__Your goal__. Using the listing below, keep only the lines with the word "sidebar" and copy them.

__Information__.
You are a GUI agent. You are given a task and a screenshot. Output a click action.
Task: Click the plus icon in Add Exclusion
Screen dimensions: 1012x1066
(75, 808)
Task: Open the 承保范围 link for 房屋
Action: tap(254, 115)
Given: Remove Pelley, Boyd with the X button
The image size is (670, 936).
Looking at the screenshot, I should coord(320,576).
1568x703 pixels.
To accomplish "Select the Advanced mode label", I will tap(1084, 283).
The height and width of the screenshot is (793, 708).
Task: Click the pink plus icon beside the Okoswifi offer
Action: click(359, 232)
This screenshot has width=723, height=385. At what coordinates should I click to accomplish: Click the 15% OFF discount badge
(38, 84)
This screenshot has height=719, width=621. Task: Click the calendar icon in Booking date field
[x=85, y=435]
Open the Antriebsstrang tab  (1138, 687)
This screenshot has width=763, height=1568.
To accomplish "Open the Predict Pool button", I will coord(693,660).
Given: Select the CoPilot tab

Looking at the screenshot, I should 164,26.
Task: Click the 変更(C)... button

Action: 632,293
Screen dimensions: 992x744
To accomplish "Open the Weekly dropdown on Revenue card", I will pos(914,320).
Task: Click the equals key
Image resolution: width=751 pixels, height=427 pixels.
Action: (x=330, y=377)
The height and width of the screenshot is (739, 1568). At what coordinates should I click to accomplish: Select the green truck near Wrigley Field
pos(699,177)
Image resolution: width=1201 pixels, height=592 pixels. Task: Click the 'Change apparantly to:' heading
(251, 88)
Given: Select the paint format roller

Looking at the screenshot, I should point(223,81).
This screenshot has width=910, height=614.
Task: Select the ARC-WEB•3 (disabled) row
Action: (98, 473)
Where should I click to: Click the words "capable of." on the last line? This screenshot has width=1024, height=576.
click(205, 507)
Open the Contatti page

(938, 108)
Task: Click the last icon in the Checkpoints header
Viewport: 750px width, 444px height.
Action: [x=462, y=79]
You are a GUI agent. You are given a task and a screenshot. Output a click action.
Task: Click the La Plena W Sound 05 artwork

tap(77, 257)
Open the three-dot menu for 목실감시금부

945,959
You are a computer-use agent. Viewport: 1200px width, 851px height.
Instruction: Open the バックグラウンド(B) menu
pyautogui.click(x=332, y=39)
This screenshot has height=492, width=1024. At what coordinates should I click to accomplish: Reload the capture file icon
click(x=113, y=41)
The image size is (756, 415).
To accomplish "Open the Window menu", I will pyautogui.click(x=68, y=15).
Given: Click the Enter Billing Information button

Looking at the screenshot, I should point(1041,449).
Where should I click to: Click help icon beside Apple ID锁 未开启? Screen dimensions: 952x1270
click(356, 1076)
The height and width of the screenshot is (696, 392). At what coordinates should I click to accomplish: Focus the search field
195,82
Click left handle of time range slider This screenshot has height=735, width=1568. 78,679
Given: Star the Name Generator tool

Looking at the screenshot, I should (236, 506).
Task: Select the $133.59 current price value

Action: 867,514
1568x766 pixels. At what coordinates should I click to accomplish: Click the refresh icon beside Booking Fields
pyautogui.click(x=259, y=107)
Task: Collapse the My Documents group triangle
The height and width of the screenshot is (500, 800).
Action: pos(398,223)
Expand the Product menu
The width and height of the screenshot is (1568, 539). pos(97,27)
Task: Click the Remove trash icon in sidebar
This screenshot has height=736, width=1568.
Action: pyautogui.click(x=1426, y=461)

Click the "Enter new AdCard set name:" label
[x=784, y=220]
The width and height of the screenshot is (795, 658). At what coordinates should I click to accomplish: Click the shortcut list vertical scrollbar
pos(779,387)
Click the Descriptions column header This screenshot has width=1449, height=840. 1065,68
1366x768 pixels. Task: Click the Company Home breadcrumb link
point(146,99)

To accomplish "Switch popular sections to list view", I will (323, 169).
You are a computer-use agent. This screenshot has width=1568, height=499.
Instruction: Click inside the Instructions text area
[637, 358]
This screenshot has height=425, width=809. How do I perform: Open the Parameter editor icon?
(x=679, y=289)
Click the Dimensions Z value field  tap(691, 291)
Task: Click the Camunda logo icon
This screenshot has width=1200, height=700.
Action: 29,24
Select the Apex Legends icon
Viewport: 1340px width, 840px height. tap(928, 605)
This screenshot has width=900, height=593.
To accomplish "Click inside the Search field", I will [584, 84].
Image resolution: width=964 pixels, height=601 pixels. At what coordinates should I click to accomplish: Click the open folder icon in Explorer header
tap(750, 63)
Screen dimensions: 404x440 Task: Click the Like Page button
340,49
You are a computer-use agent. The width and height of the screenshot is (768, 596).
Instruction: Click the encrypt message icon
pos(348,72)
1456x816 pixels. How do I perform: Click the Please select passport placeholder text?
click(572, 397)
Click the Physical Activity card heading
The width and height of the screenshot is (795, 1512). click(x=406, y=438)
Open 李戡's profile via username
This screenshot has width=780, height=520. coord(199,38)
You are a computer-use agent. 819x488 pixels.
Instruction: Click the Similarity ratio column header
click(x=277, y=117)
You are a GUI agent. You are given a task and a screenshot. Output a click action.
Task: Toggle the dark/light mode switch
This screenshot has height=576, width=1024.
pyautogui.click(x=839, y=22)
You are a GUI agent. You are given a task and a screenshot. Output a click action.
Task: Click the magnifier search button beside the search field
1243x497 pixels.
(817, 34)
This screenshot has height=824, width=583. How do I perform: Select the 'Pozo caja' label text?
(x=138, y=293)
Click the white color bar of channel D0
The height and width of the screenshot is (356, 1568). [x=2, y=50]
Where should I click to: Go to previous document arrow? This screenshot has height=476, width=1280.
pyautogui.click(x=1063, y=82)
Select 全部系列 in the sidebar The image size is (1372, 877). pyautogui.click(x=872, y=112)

__Completed exercise__.
Task: Click the Remove trash icon in sidebar
Select 全部系列 in the sidebar The image size is (1372, 877). pyautogui.click(x=872, y=112)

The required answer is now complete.